#### What you have to do
Reproduce every line of the listing below verbatim, omitting the pictures from your answer.

Dataset records

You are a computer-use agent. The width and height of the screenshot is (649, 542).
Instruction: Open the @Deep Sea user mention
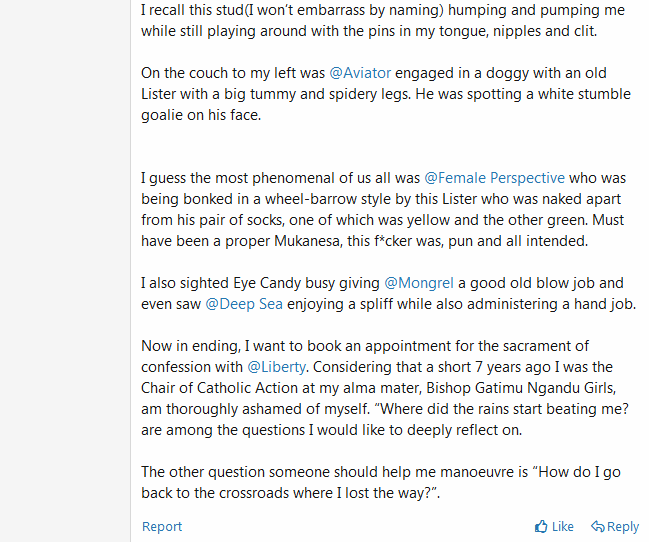[x=244, y=304]
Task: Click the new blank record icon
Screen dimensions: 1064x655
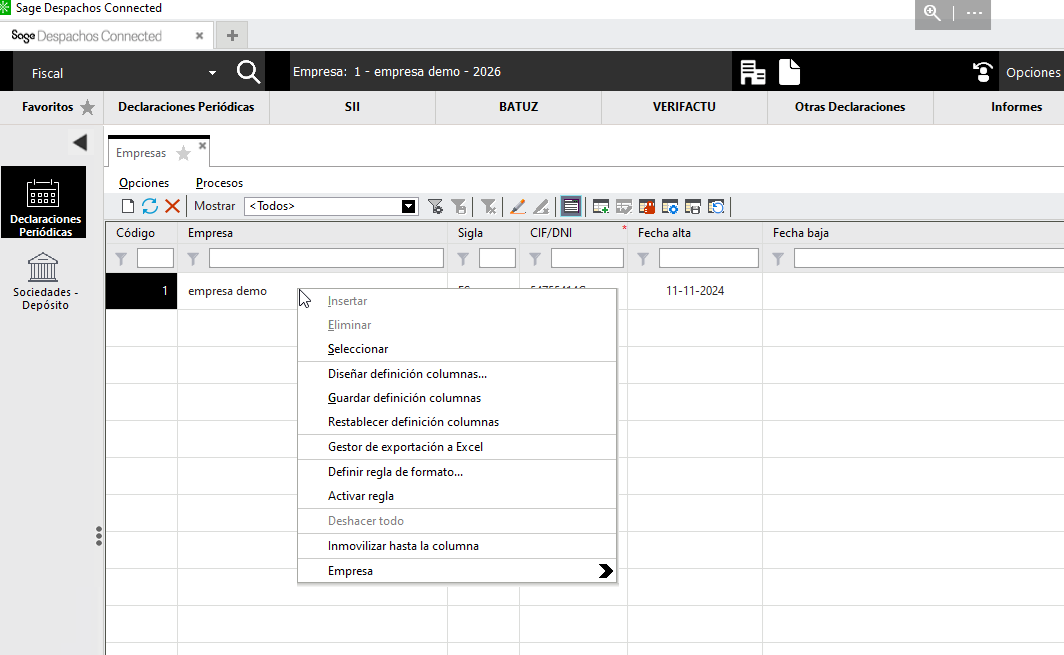Action: click(128, 206)
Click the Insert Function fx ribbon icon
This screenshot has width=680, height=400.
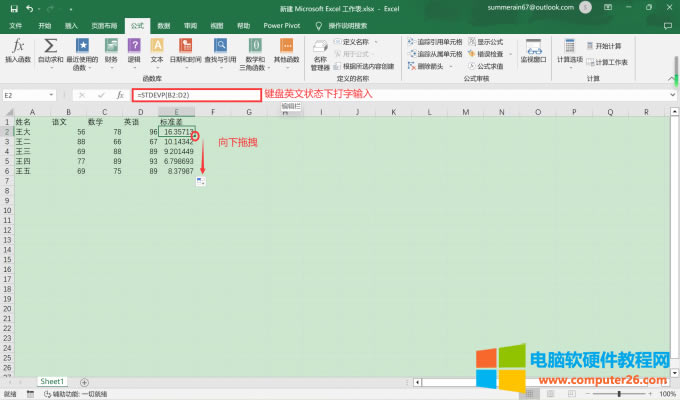pyautogui.click(x=18, y=52)
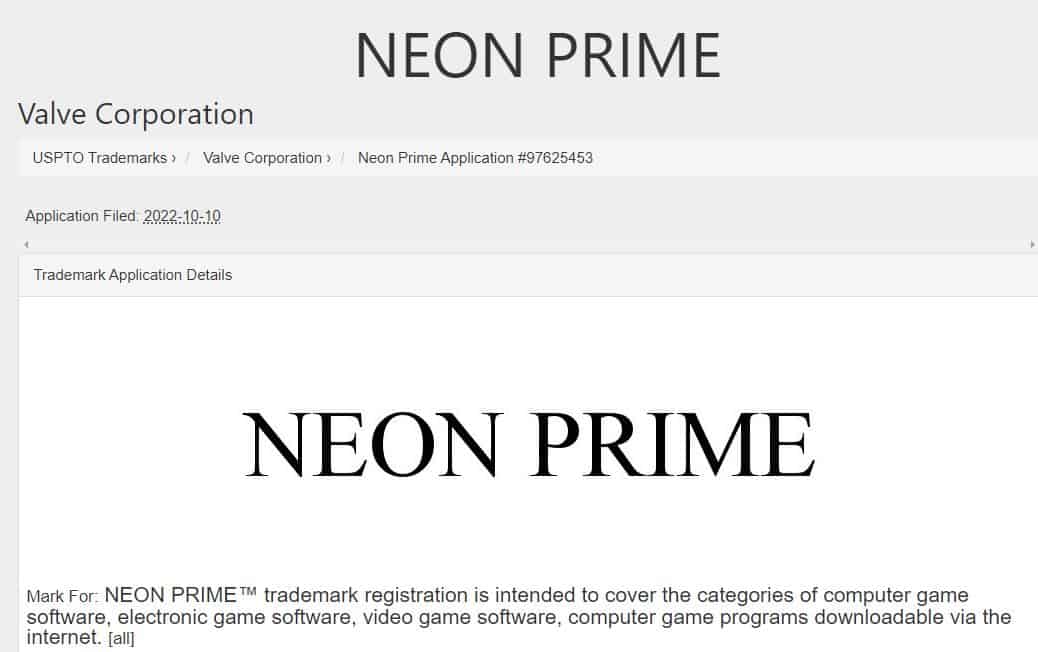Image resolution: width=1038 pixels, height=652 pixels.
Task: Click the Mark For label
Action: pos(62,596)
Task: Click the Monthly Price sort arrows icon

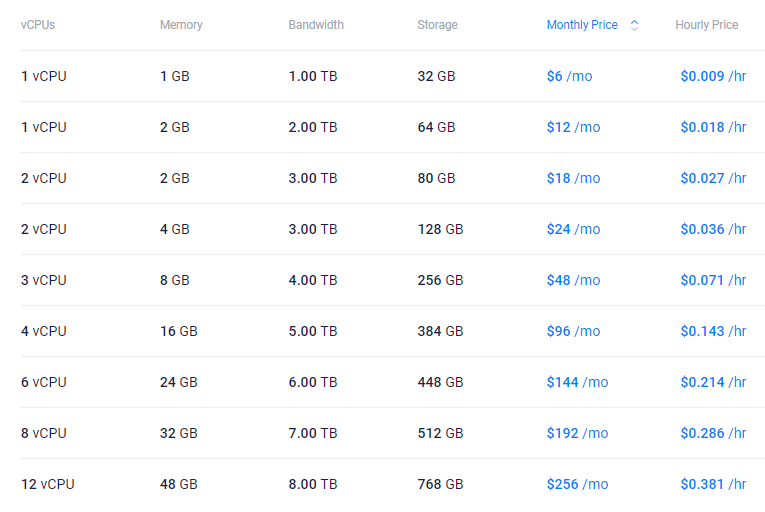Action: 634,25
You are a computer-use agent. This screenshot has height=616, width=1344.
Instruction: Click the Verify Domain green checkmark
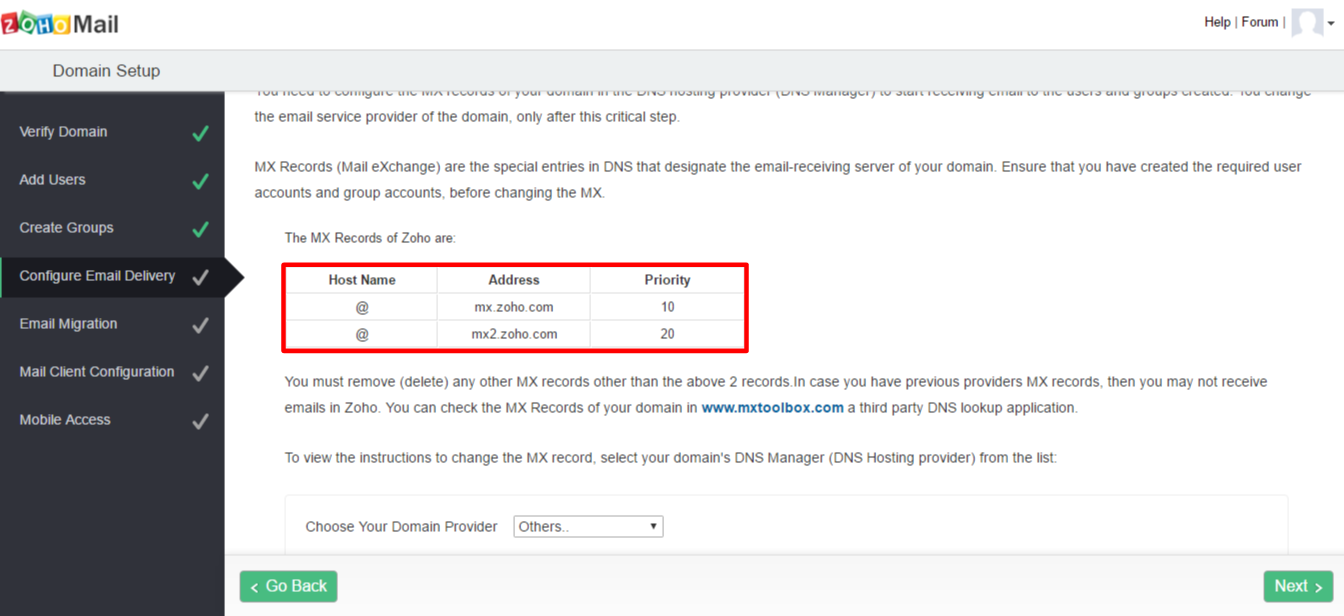[200, 133]
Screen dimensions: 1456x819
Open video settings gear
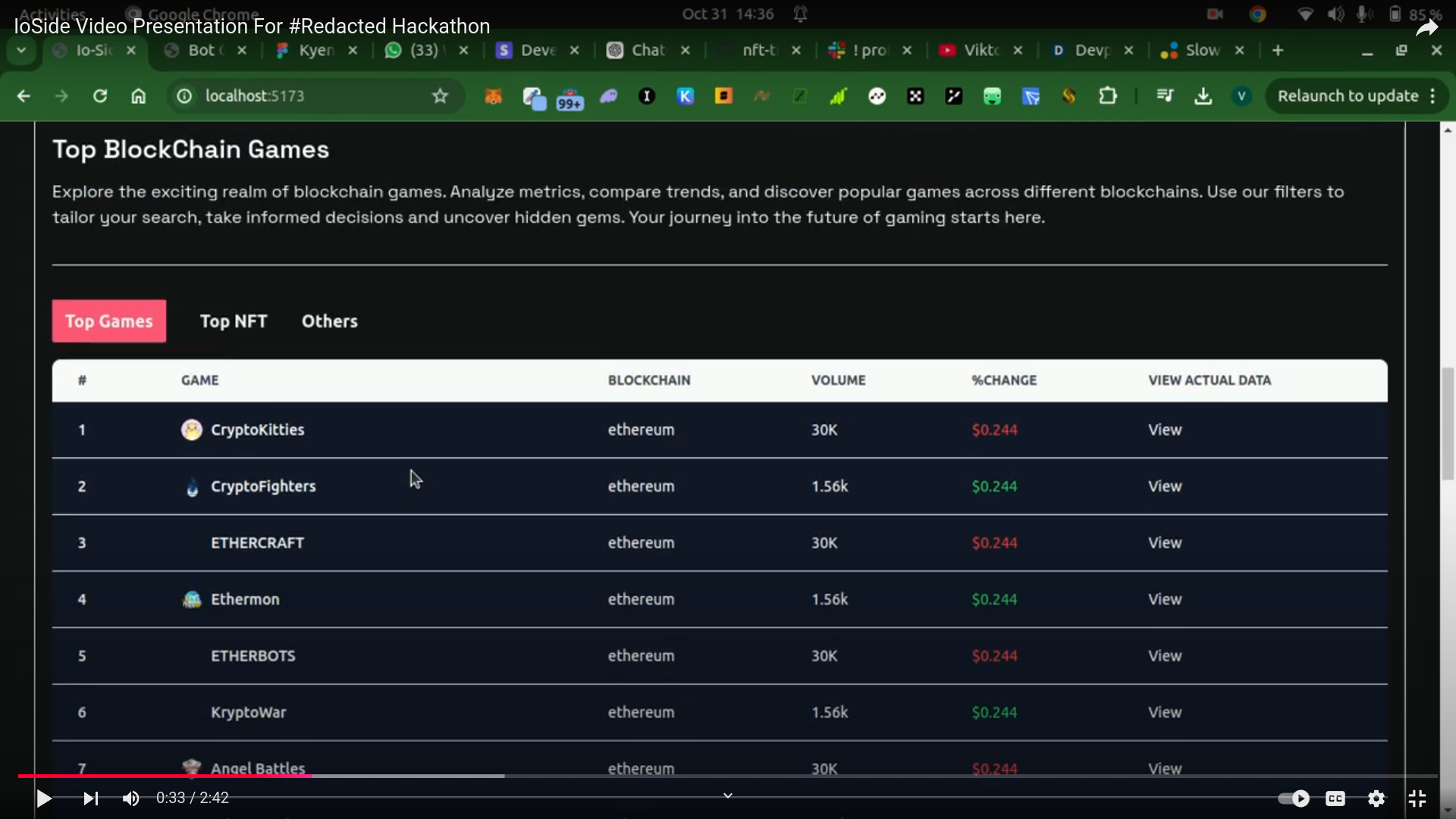click(1376, 799)
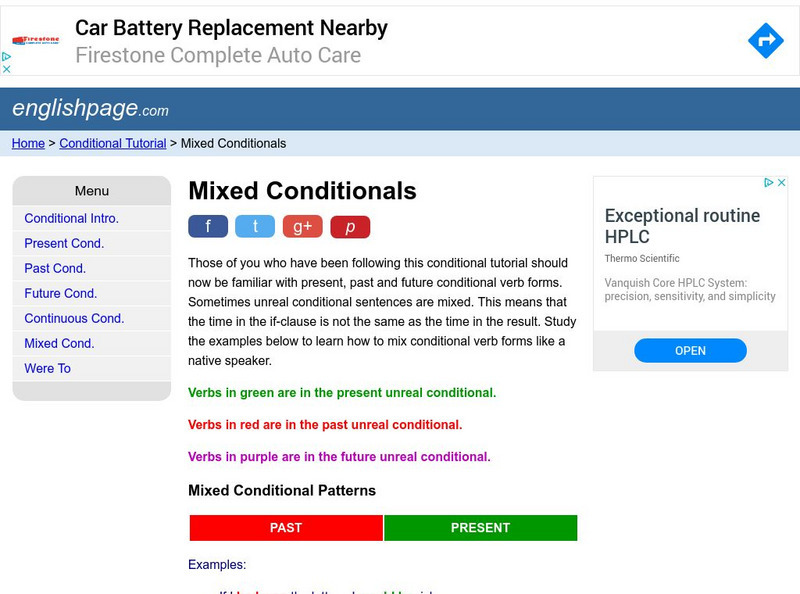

#### Result
You are a computer-use agent. The width and height of the screenshot is (649, 542).
Instruction: Open the @Deep Sea user mention
[x=244, y=304]
Task: Click the new blank record icon
Screen dimensions: 1064x655
Action: click(128, 206)
Click the Insert Function fx ribbon icon
This screenshot has width=680, height=400.
pyautogui.click(x=18, y=52)
Image resolution: width=1038 pixels, height=652 pixels.
Task: Click the Mark For label
Action: pos(62,596)
Task: Click the Monthly Price sort arrows icon

Action: 634,25
You are a computer-use agent. This screenshot has height=616, width=1344.
Instruction: Click the Verify Domain green checkmark
[200, 133]
Screen dimensions: 1456x819
Open video settings gear
click(1376, 799)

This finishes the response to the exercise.